Menurut Al Haris, keberadaan maestro seni memiliki peran strategis sebagai teladan bagi generasi muda agar tidak tercerabut dari akar budaya.
Sembilan Budaya Jambi Resmi Jadi WBTb Nasional
Pada kesempatan tersebut, Gubernur Al Haris juga mengungkapkan bahwa sembilan tradisi dan budaya Jambi telah ditetapkan sebagai Warisan Budaya Takbenda Indonesia oleh Kementerian Kebudayaan RI pada Desember 2025, yakni:
- Kuluk Kerinci (Kabupaten Kerinci)
- Ritus Bagelek (Kabupaten Bungo)
- Seni Pertunjukan Gandai (Kabupaten Tebo)
- Tari Teluk Kembang (Kabupaten Tebo)
- Tradisi Tongkeng Betung Bedarah (Kabupaten Tebo)
- Tradisi Lukah Gilo Dusun Baru (Kabupaten Muaro Jambi)
- Seni Pertunjukan Tonel Tebat Patah (Kabupaten Muaro Jambi)
- Seni Pertunjukan Dana Sarah Jambi Kota Seberang (Kota Jambi)
- Bahasa Lisan Orang Rimba (Kabupaten Sarolangun)
Maestro Seni Tradisi Jambi
Selain WBTb, Pemprov Jambi juga menganugerahkan Maestro Seni Tradisi kepada dua seniman senior yang telah mendedikasikan hidupnya bagi seni budaya daerah, yaitu:
- Ibu Aisyah – Maestro Seni Tradisi Musik Kelintang Perunggu (Kabupaten Tanjung Jabung Timur)
- Bapak Abu Bakar – Maestro Seni Tradisi Krinok (Rantau Pandan, Kabupaten Bungo)
Gerakan Jambi Berpantun
Dalam rangkaian HUT ke-69 ini, Pemprov Jambi juga mencanangkan Gerakan Jambi Berpantun yang diinisiasi Ketua TP PKK Provinsi Jambi Hj. Hesnidar Haris, SE.

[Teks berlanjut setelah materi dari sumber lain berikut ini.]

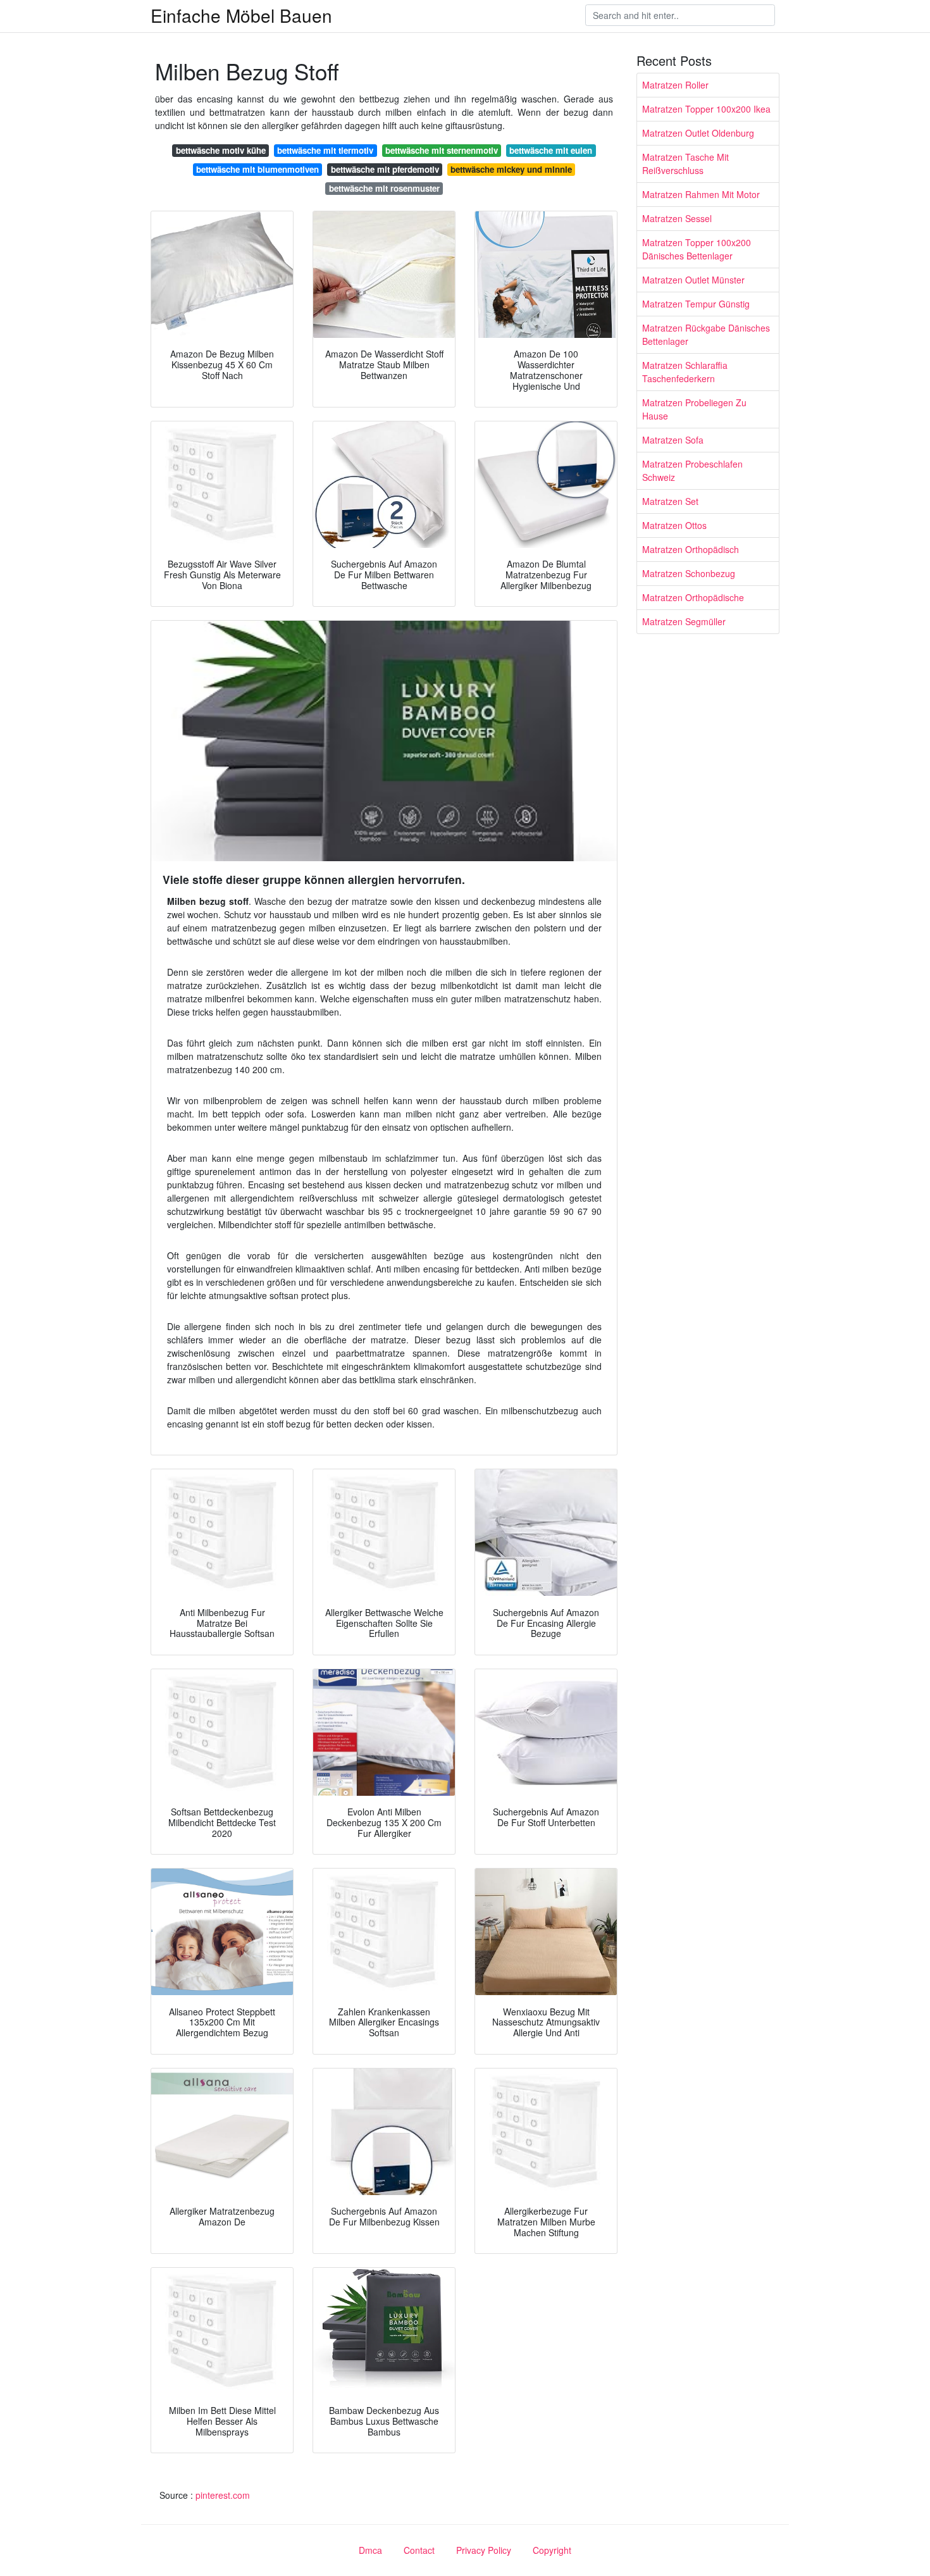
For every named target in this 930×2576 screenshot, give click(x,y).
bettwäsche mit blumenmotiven (257, 169)
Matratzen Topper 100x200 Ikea (706, 109)
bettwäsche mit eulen (550, 150)
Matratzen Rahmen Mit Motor (701, 194)
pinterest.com (222, 2495)
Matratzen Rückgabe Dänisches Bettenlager (706, 334)
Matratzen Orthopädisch (690, 549)
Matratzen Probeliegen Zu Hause (694, 409)
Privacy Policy (483, 2550)
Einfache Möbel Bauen (241, 15)
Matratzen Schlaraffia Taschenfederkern (685, 372)
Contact (419, 2550)
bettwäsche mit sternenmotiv (441, 150)
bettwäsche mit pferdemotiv (385, 169)
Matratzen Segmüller (684, 621)
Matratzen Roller (675, 84)
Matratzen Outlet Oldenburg (698, 133)
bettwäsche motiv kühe (221, 150)
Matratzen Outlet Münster (693, 279)
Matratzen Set (670, 501)
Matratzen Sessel (677, 218)
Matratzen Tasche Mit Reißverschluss (685, 164)
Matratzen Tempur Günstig (696, 303)
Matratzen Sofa (673, 439)
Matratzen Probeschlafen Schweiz (692, 470)
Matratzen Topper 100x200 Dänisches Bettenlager (696, 249)
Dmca (370, 2550)
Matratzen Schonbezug (688, 573)
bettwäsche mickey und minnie (511, 169)
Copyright (552, 2550)
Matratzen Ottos (674, 525)
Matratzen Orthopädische (693, 597)
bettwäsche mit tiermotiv (325, 150)
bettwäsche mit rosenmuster (384, 188)
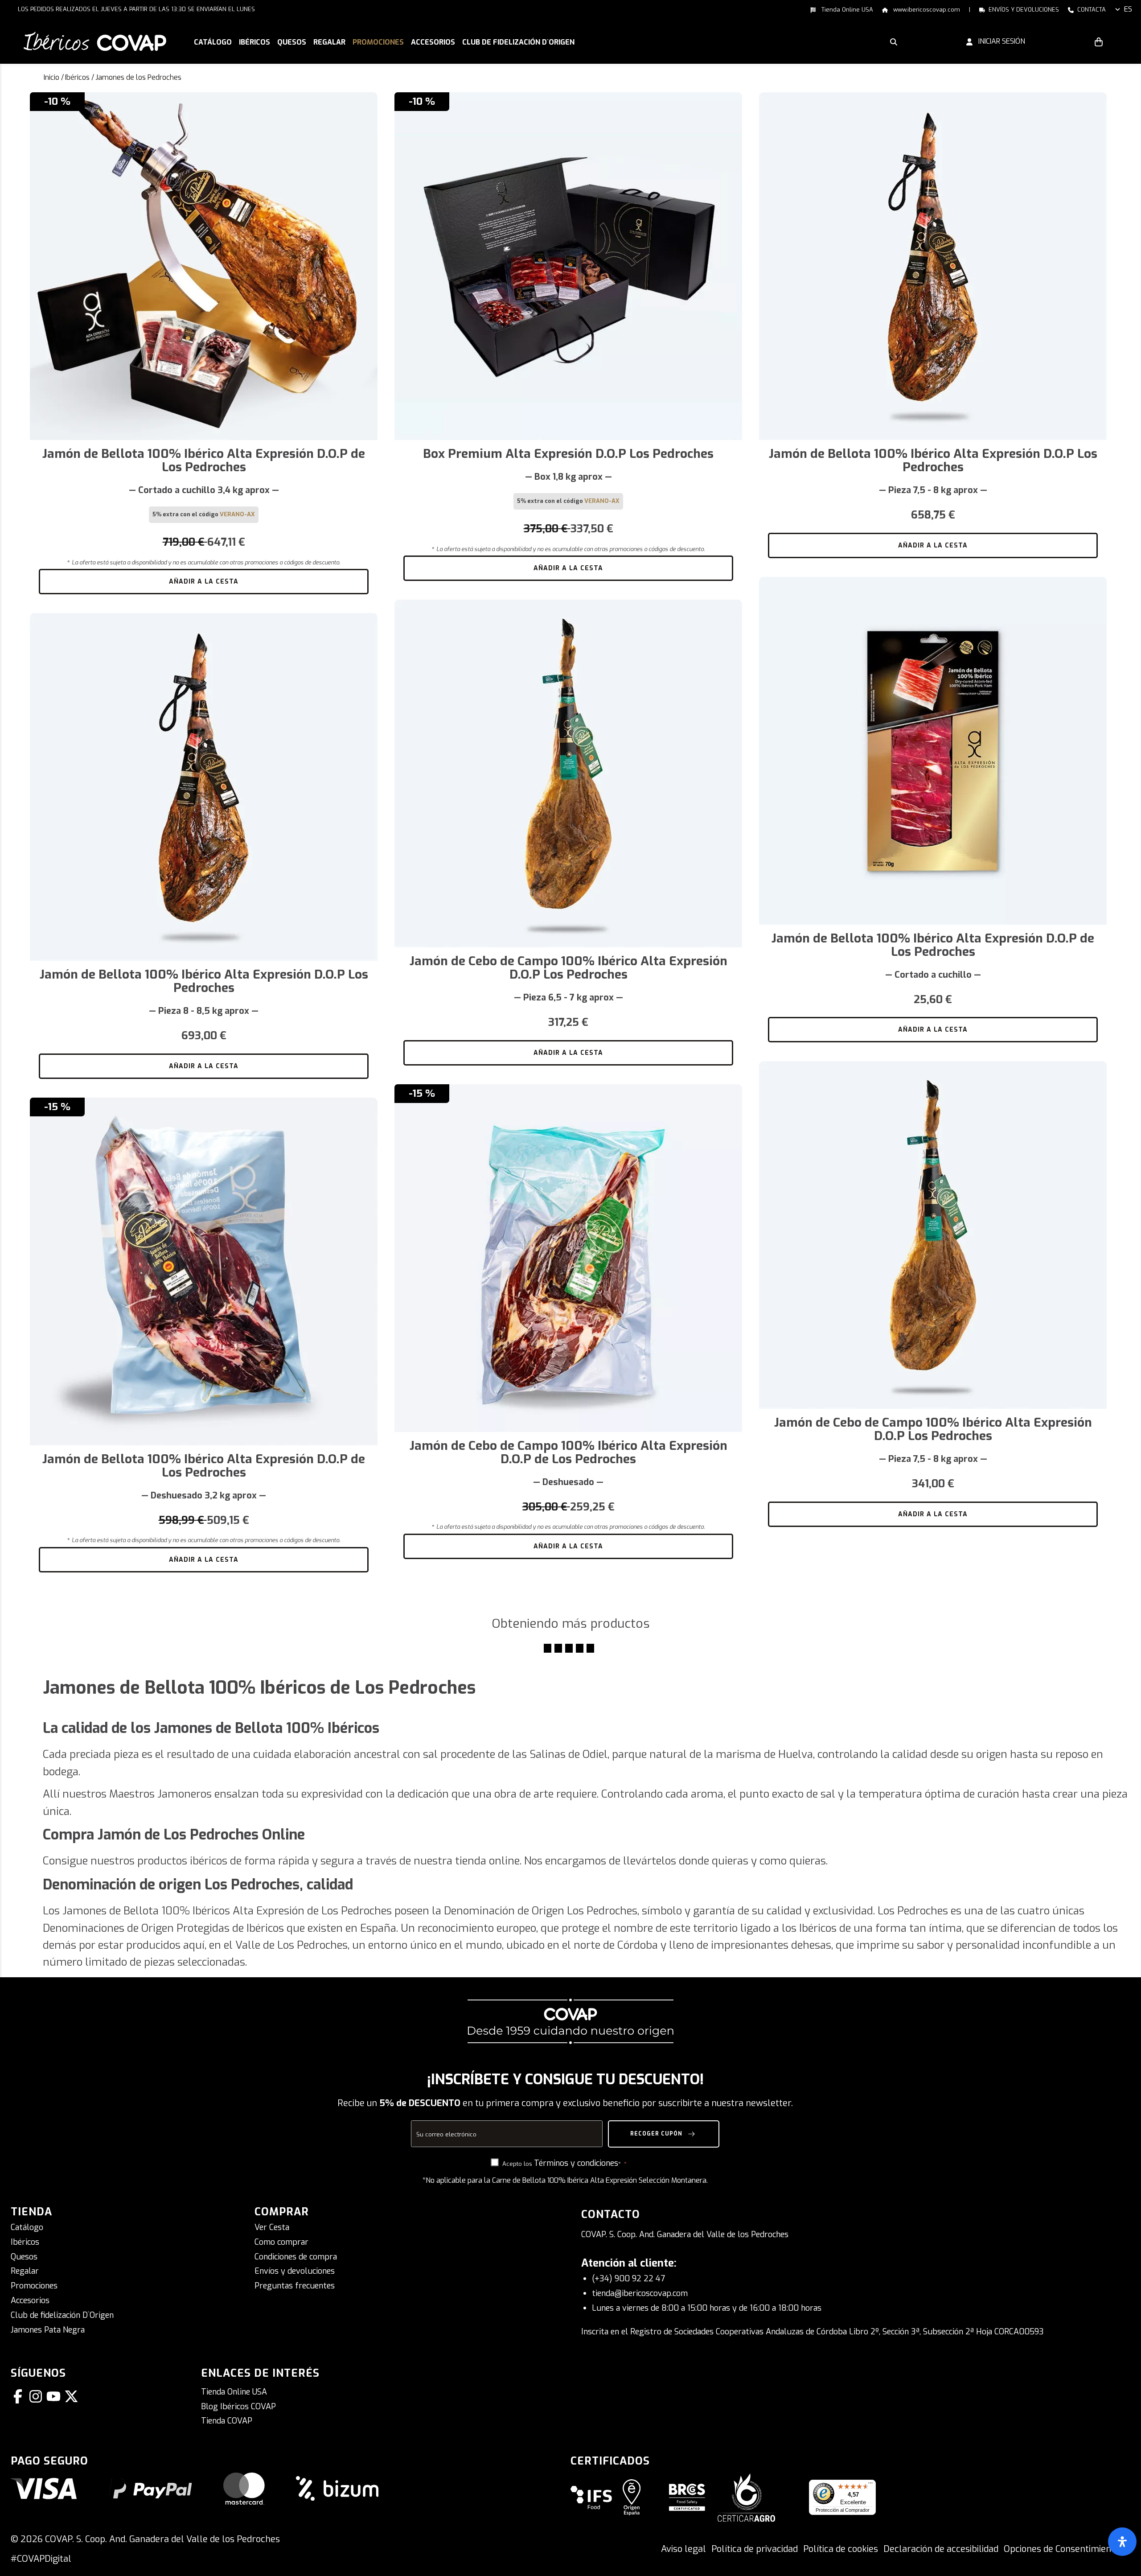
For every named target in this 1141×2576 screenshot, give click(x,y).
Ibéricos (77, 77)
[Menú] (870, 2485)
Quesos (24, 2256)
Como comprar (281, 2242)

Gerakan tersebut berhasil menghimpun 126.540 pantun dari 24.735 orang, yang kemudian dibukukan dalam Bunga Rampai Pantun Melayu Jambi. Pantun Melayu Jambi sendiri telah ditetapkan sebagai WBTb Indonesia sejak 2015 dan diakui UNESCO sebagai World Intangible Cultural Heritage pada 2020.
Penyerahan Sertifikat Budaya
Acara juga dirangkai dengan penyerahan duplikat Sertifikat WBTb kepada para kepala daerah dan pewaris budaya, serta Sertifikat Cagar Budaya Nasional, yakni Prasasti Karang Berahi kepada Bupati Merangin dan Kitab Undang-Undang Tanjung Tanah kepada Bupati Kerinci.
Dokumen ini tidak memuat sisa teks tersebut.